Em jeito de conclusão, a responsabilidade solidária das pessoas colectivas em direito penal económico é um instituto que consegue reunir ou reflectir o melhor de dois mundos: os princípios de garantia e liberdade do direito penal e as funcionalidades operatórias do princípio da efectiva reparação que norteia a responsabilidade civil. É uma solidariedade civil que se manifesta penalmente.[18]

Particularmente feliz se afigura esta afirmação conclusiva. A responsabilidade civil (solidária) é importada para o campo do direito penal “secundário" não para subverter os princípios fundamentais do direito penal, mas para conferir uma eficácia acrescida, materialmente justificada, à tutela penal dos bens jurídicos protegidos, sem ofensa dos princípios constitucionais.

Há, pois, que concluir decididamente que a responsabilidade inscrita no n.º 7 do art. 8º do RGIT tem natureza civil, e não penal, e que nenhuma inconstitucionalidade encerra esta interpretação da norma.
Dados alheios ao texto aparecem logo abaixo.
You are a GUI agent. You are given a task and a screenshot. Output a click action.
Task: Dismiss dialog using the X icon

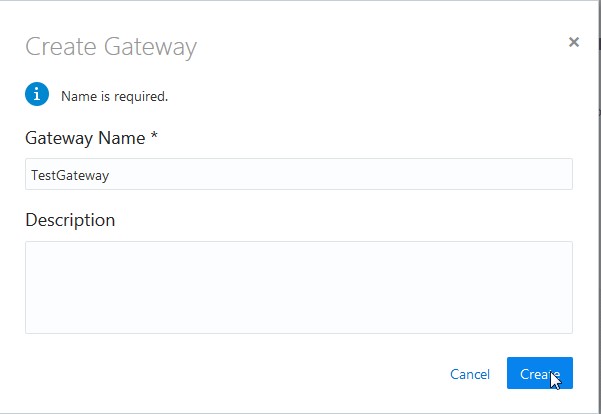tap(573, 42)
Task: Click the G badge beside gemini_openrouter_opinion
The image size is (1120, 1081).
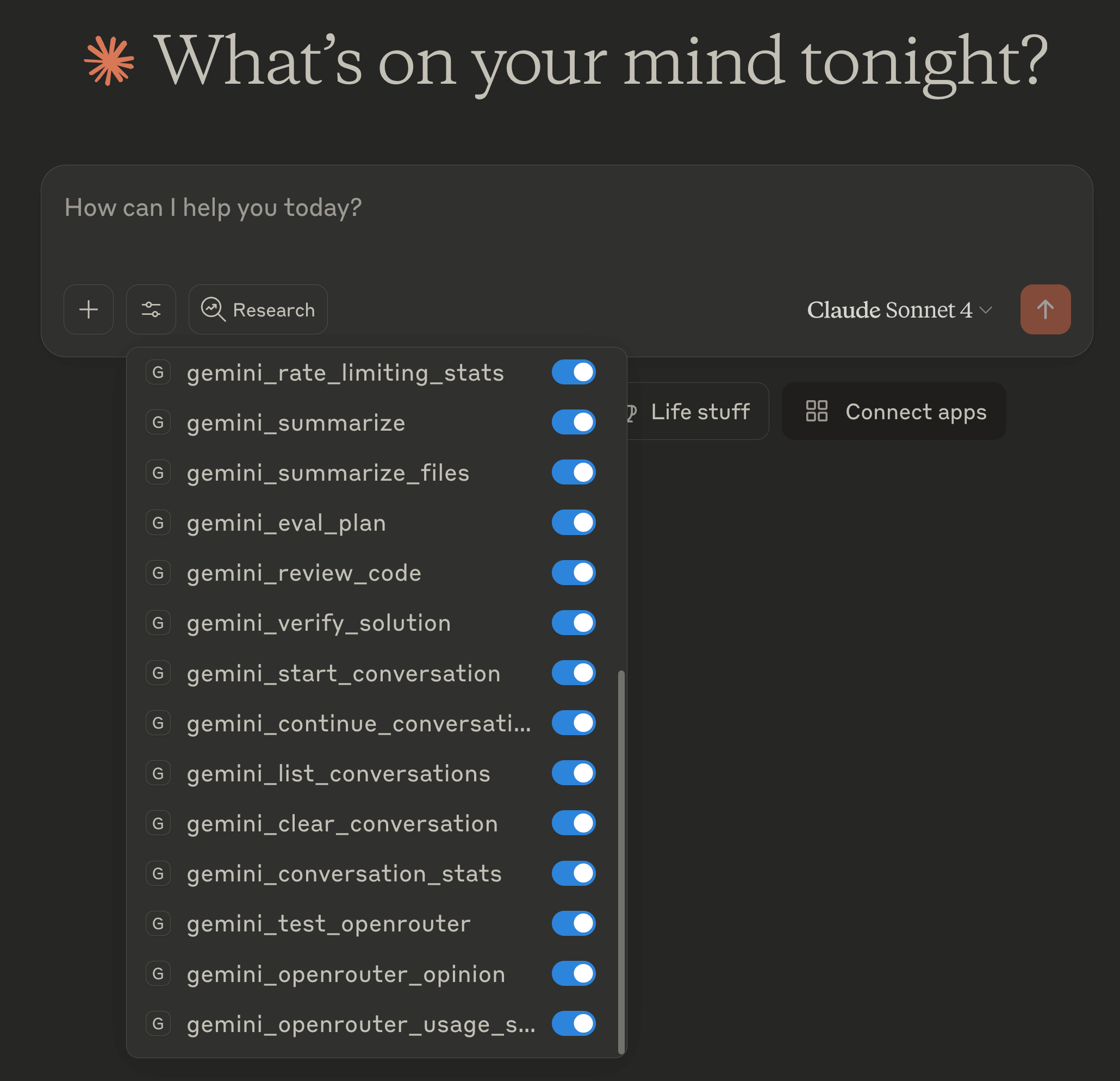Action: pyautogui.click(x=158, y=973)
Entende-se, pois, como correta a posição assumida pelo acórdão recorrido.

Como a decisão sumária do TC se limita a remeter para o Acórdão n.º 171/2014, há que procurar nele a fundamentação do juízo de inconstitucionalidade, em ordem a compreender o seu preciso alcance. É a seguinte a fundamentação:

4. Importa ter presente que o Tribunal Constitucional se pronunciou já, em diversas ocasiões, relativamente a normas que impõem uma responsabilidade subsidiária aos administradores, gerentes e outras pessoas que exerçam funções de administração em sociedades comerciais pelas coimas aplicadas em processo contraordenacional, e, em especial, em relação às normas do artigo 8.º, n.º 1, alíneas a) e b), do Regime Geral das Infrações Tributárias e do artigo 7.º-A do Regime Jurídico das Infrações Fiscais Não Aduaneiras, que estabelecem uma responsabilidade subsidiária por factos praticados no período do exercício do seu cargo ou por factos anteriores «quando tiver sido por culpa sua que o património da sociedade ou pessoa coletiva se tornou insuficiente para o seu pagamento».
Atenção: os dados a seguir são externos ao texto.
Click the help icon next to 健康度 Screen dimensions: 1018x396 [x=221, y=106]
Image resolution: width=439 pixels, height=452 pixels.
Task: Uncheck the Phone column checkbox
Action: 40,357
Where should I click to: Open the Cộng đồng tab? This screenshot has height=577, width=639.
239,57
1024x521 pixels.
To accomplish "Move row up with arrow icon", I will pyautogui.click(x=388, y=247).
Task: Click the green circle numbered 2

Ainda que tenha havido divergência jurisprudencial nas secções, o Tribunal Constitucional, em Plenário, acabou por firmar o entendimento segundo qual a responsabilidade dos gerentes ou administradores prevista naquelas disposições é uma responsabilidade civil por facto próprio, que não prescinde da verificação dos pressupostos gerais da responsabilidade aquiliana, e relativamente à qual se torna inadequada a convocação de qualquer dos parâmetros contidos nos artigos 30.º e 32.º da Constituição. Assentando-se, por isso, na ideia de que a responsabilidade subsidiária dos administra dores e gerentes não provém do próprio facto típico que é caracterizado como infração contraordenacional, mas de um facto autónomo, inteiramente diverso desse, que se traduz num comportamento pessoal determinante da produção de um dano para a Administração Fiscal, concluiu-se que não pode falar-se aí de uma qualquer forma de transmissão da responsabilidade contraordenacional ou de violação dos princípios da culpa ou da proporcionalidade na aplicação das coimas (acórdãos n.ºs 437/11 e 561/11).
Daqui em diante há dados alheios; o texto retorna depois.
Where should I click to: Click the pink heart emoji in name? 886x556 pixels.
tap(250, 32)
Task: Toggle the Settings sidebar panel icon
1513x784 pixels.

No acórdão do Tribunal Constitucional n.º 249/12 decidiu-se, por sua vez, em aplicação do citado acórdão n.º 561/11, que o entendimento nele sufragado é transponível para o caso, também previsto nas referidas normas das alíneas a) e b) do n.º 1 do artigo 8.º, em que esteja em causa a responsabilidade subsidiária pelas multas aplicáveis às pessoas coletivas em processo penal, reafirmando-se aí o argumento central de que se trata de efetivar uma responsabilidade de cariz ressarcitório, fundada numa conduta própria, posterior e autónoma relativamente àquela que motivou a aplicação da sanção à pessoa coletiva.

Ao contrário, na hipótese prevista no artigo 8.º, n.º 7, do RGIT – que constitui objeto do processo de generalização-, o gerente está sujeito a uma responsabilidade solidária pela multa aplicada à pessoa coletiva, responsabilidade que deriva da atuação dolosa que pode determinar a sua própria condenação a título pessoal, e em coautoria material com a pessoa coletiva, por infração tributária (quanto a esta distinção, GERMANO MARQUES DA SILVA, Direito Penal Tributário, Lisboa, 2009, pág. 328).

Poderá dizer-se que a razão de ser do regime legal decorre da necessidade de acautelar o pagamento das multas aplicáveis às pessoas coletivas, prevenindo a possibilidade de estas virem a ser colocadas numa situação de insuficiência patrimonial que inviabilize por motu proprio a satisfação do crédito fiscal.

Ainda que essa medida seja compreensível no plano de política legislativa, e numa perspetiva utilitarista de eficácia da prevenção criminal, ela não pode justificar, por si, por via de um princípio civilístico de solidariedade passiva, a transferência da responsabilidade penal da pessoa coletiva para o seu administrador ou gerente.

Desde logo, a multa aplicada em processo penal, como sanção de caráter público e indisponível que corresponde à ofensa de um dever jurídico estabelecido imediatamente no interesse da coletividade, como a função sancionatória ou preventiva, não pode transmudar-se num dano ou prejuízo a ressarcir no âmbito de uma responsabilidade civil, quando este instituto traduz sobretudo a ideia de reparação de um dano privado – cfr. artigo 562.º do Código Civil (quanto à natureza pessoalíssima da multa enquanto pena criminal, FIGUEIREDO DIAS, Consequências Jurídicas do Crime, Lisboa, 1993, págs. 118-119). Por outro lado, a responsabilidade solidária não pode ser entendida como uma forma de responsabilidade civil emergente do crime, a que se refere o artigo 129.º do Código Penal, visto que, neste caso, a reparação do dano, ainda que arbitrada segundo os pressupostos e critérios do direito civil, é uma consequência jurídica do crime e, como tal, um efeito puramente civil da condenação penal, que apenas pode ser fundado no facto penal.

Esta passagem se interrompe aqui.